Seems that the symbolic array is not working properly when computing gradients, I have a similar issue here.

@variables t[1:3]
println(Symbolics.derivative(cos.(t)[1], t[1]));
println(Symbolics.derivative(Symbolics.scalarize(cos.(t)[1]), t[1]));
println(Symbolics.jacobian(cos.(t), t));

Output:

0
-sin(t[1])
Num[-sin(t[1]) 0 0; 0 -sin(t[2]) 0; 0 0 -sin(t[3])]

The derivative computed by the first line is clearly not correct, while the problem goes away when I forcibly convert the symbolic expression with symbolic arrays to a scalar expression.

[bmxam]

I do have a similar failing example with Symbolics v5.4.0. I have used the scalarize trick found here https://github.com/JuliaSymbolics/Symbolics.jl/issues/580#issuecomment-1109988415.

using Symbolics
using LinearAlgebra

@variables Ω[1:3] x[1:3] y[1:3] τ

# the below expressions should all have the same jacobian with respect to `x`
eqn1 = x / τ - cross(Ω, x) # note the absence of `y`
eqn2 = x / τ - cross(Ω, x - y)
eqn3 = x ./ τ .- cross(Ω, x .- y)
eqn4 = Symbolics.scalarize(x / τ - cross(Ω, x - y))

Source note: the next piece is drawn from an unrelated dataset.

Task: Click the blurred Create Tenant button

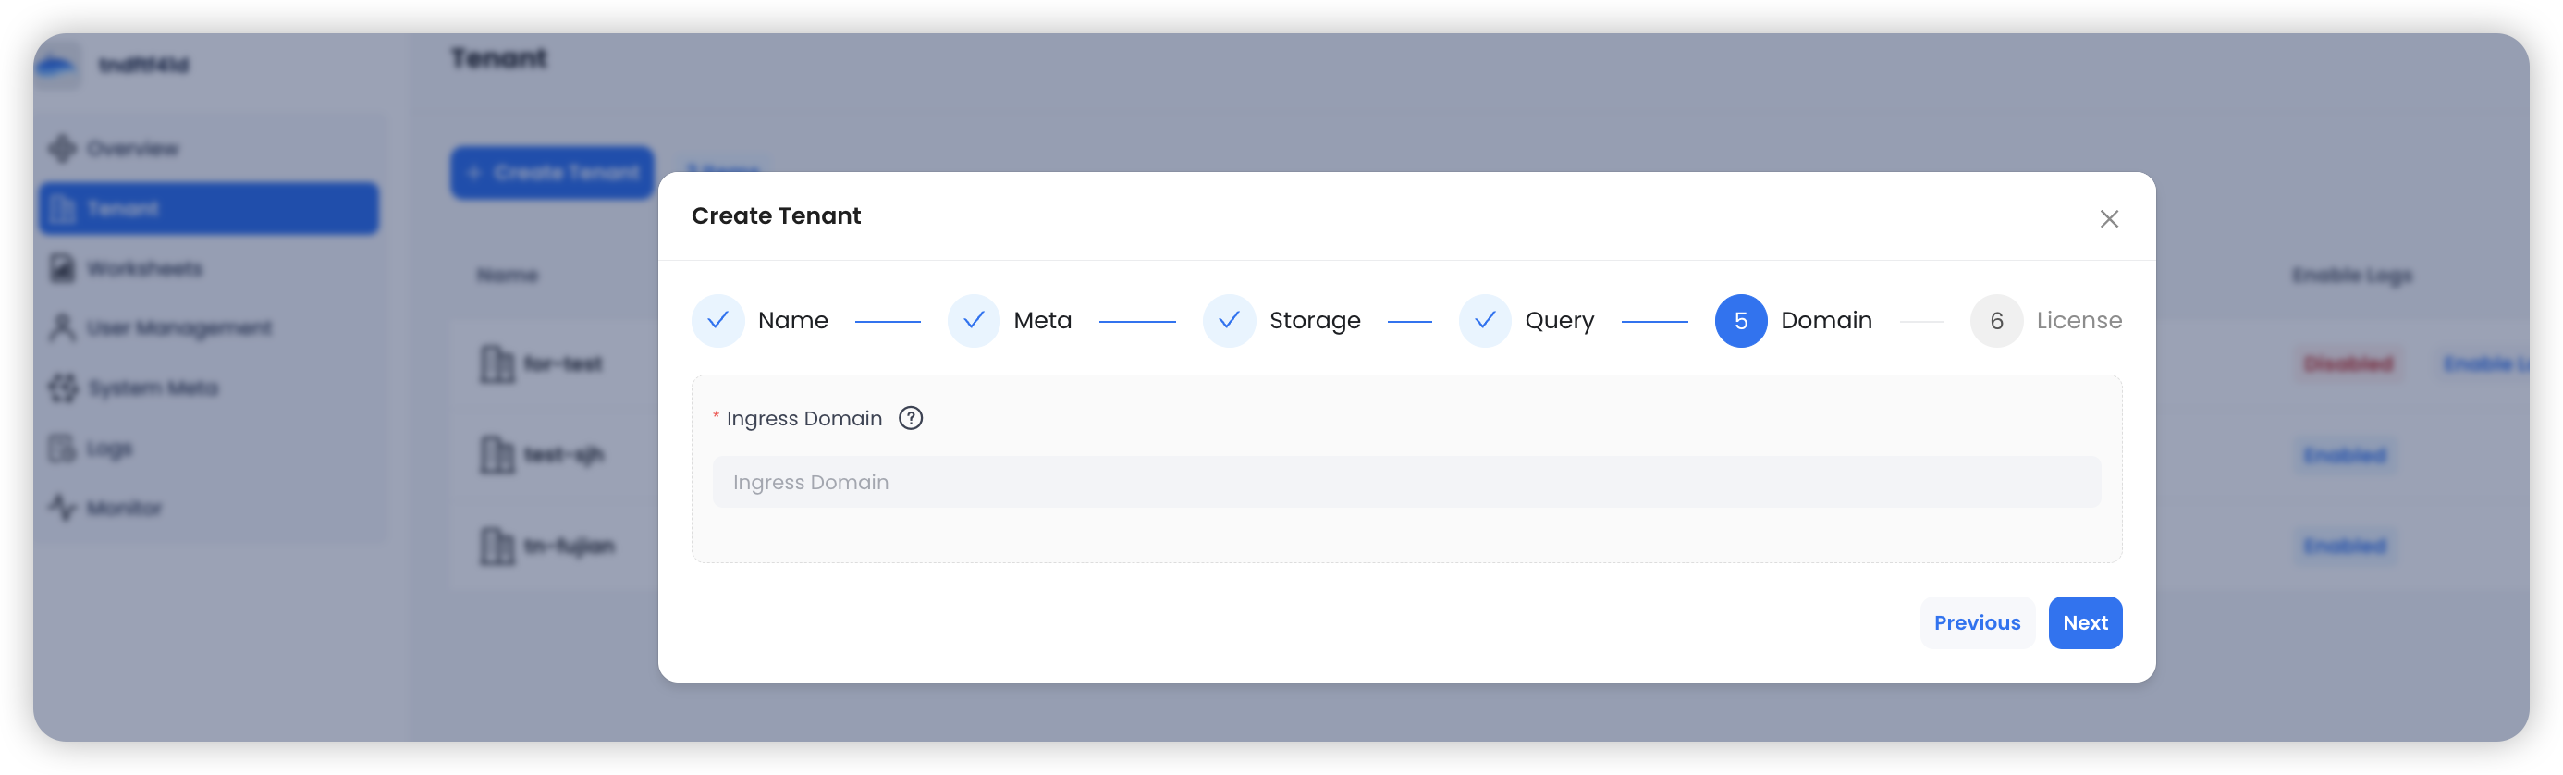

Symbolics.jacobian(eqn1, x) # OK
Symbolics.jacobian(eqn2, x) # KO
Symbolics.jacobian(eqn3, x) # KO
Symbolics.jacobian(eqn4, x) # OK

For me it is a dangerous bug since we start by building simple expressions to check everything is ok (and it is), and then we complexify things with confidence but the result is wrong.